▶ Document text
Andrew: All right, well, there was more to be said by David Heyman. HPANA, the Harry Potter Automatic News Aggregator, asked him, “How are the screenplays by Steve Kloves coming along for Book 7 – Movie 7?”
Andrew: Heyman said, “They will be very faithful to the book. One of the pleasures of having the time to make two films means we will be able to go into more detail than we might otherwise have been able to do. If we had only done one film, we were concerned that we might have to remove the Deathly Hallows.”
Andrew: “We never went that far, but that would have been something that might have had to come out, which would have been terrible. The script is coming along well. I have read the first half of the adaptation. I have not read the second half. That should be coming in the next few weeks.” So it seems like they already know where the split is, that means.

▶ Stored records

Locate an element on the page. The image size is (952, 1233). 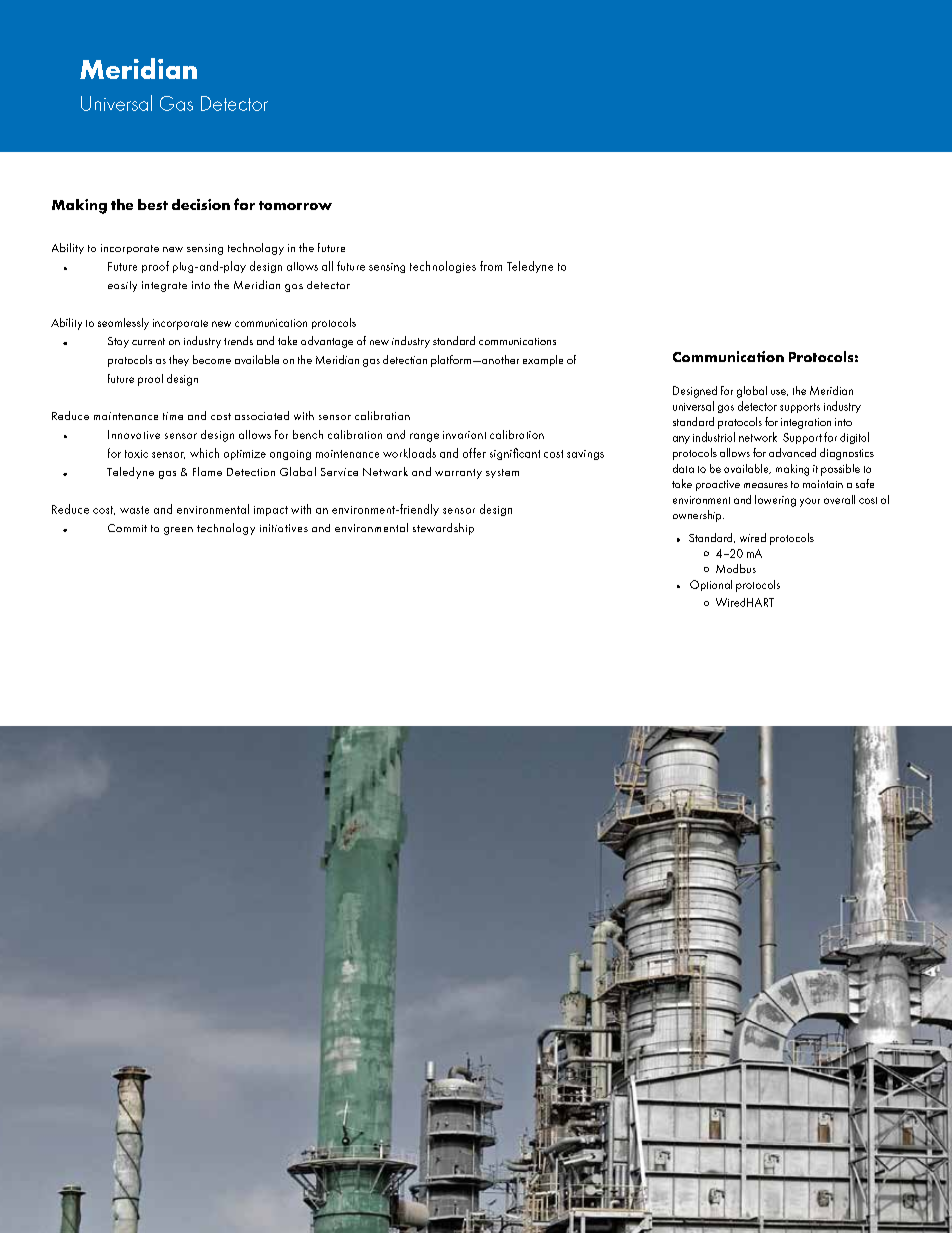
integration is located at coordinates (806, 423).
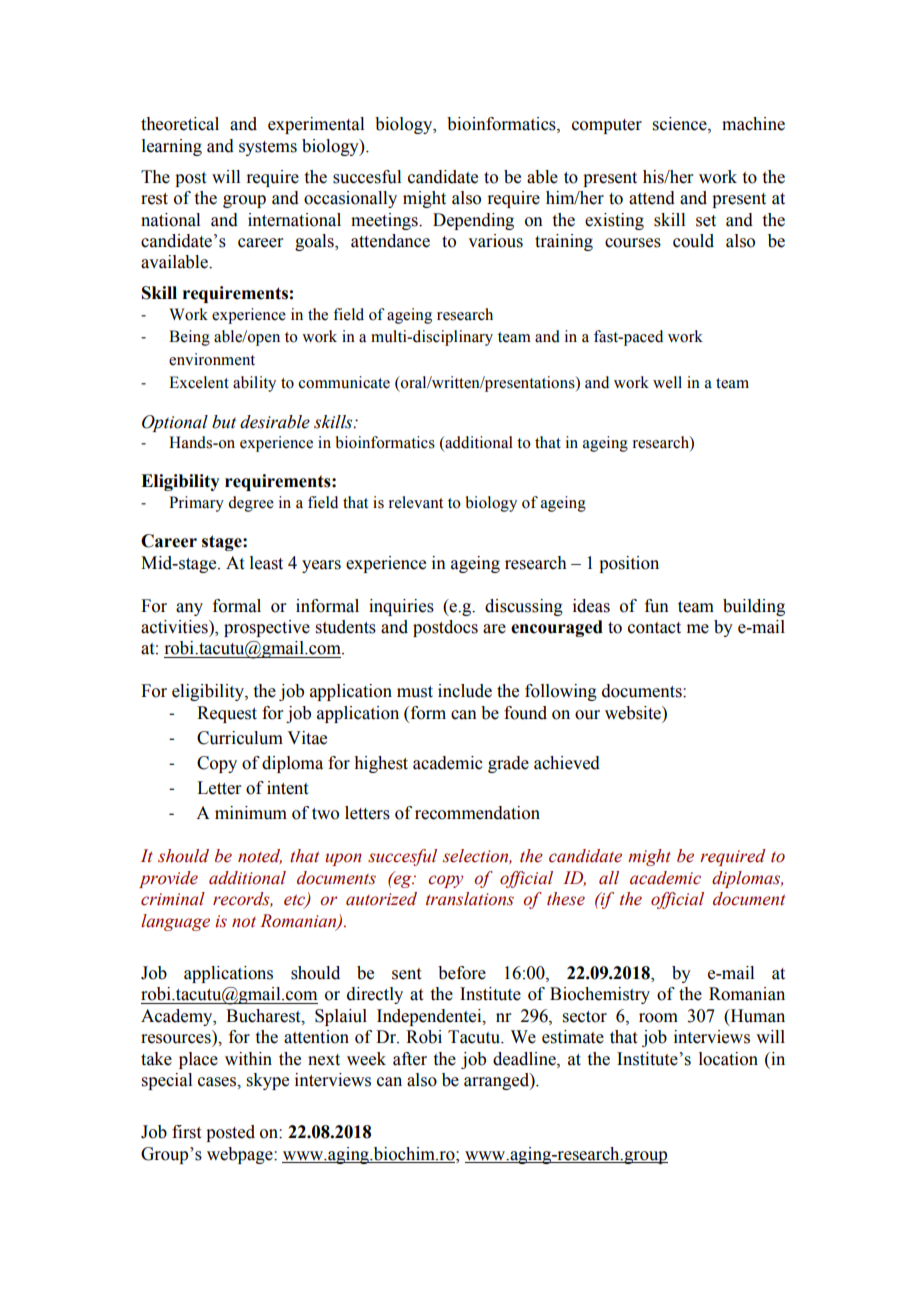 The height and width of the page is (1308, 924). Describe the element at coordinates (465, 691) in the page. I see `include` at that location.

---

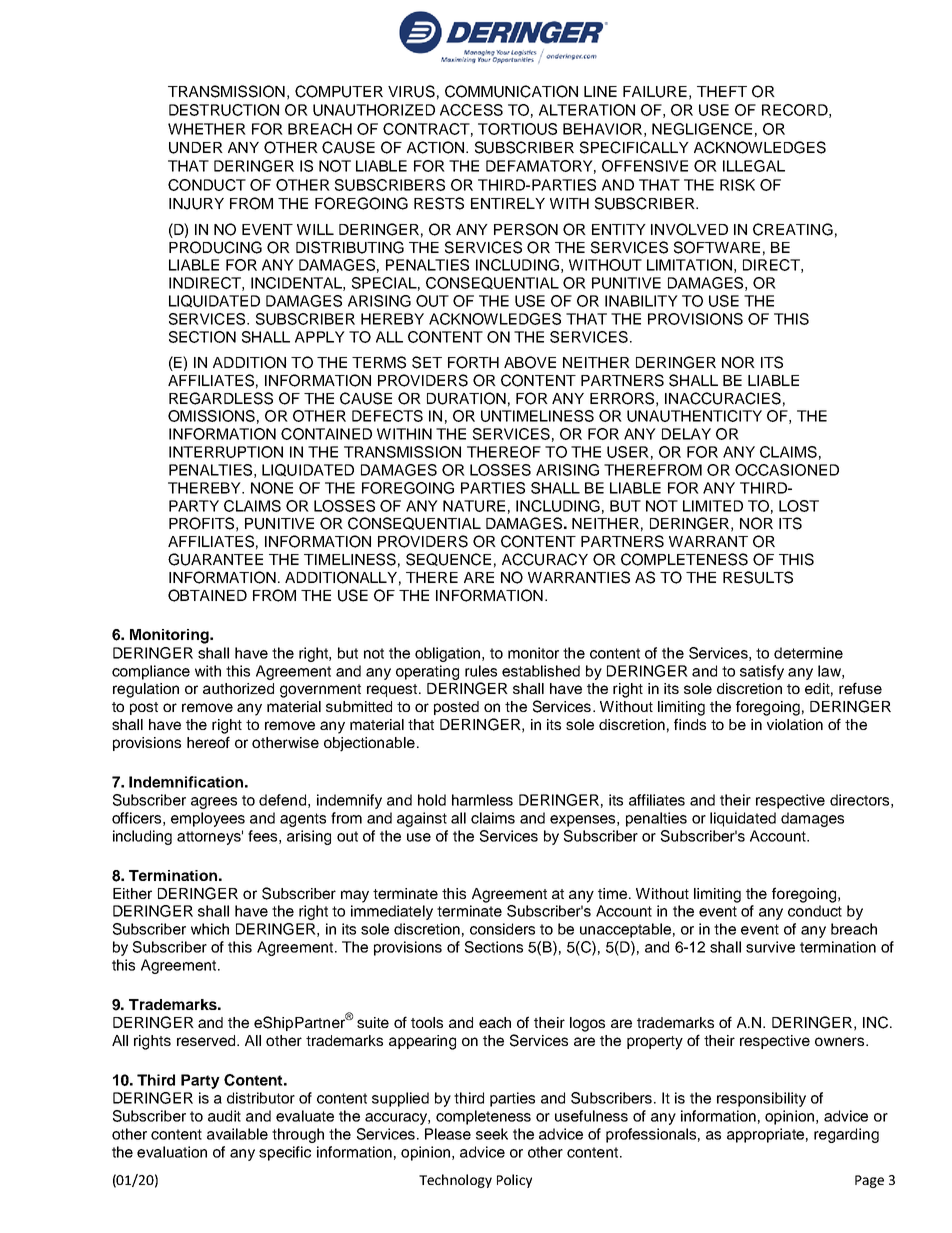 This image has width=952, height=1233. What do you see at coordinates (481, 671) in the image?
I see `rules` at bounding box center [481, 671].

▶ Task to complete
Carry on the transcript about David Heyman's remarks on the Deathly Hallows screenplays, picking up after its final sentence.

▶ In response
Laura: Mhm. Yeah.
Matt: Cool. Cool, cool.
Micah: It bothers me, though…
Micah: [laughs] …that they would even consider leaving out…
Laura: Consider – yeah.
Micah: …the Deathly Hallows. That’s the name of the movie.
Andrew: That’s so wrong!
Micah: I mean…
Andrew: Yeah, they’d have to rename it.
Laura: Harry Potter and…
Matt: Harry Potter and the Last Book.
Andrew: Harry Potter and Voldemort.
Laura: Do you think they would have renamed the movie?
Andrew: Well, wouldn’t they sort of have to if they cut out that whole plot?
Matt: They would have to if they cut out – yeah.
Eric: Well, I think what he means too, is a lot of the backstory too, and think of all the creative things they’ll be able to do with the tale – maybe even the Tales of Beedle the Bard, getting that – getting the story put to film, “The Three Brothers.”
Eric: Who knows if they’ll do that? I mean – you know. So, they could have gone into elaboration. They might have the Hallows but not be able to explain it.
Andrew: Harry Potter and the Quest for the Horcruxes.
Eric: Well, it’s like having the Marauder’s Map and not learning who the Marauders are.
Andrew: Right, yeah. Or Sorcerer’s Stone not having the Sorcerer’s Stone in the plot. It just doesn’t make sense.
Micah: Yeah, and it…
Eric: No, I mean in the movie we didn’t learn who the Marauders were.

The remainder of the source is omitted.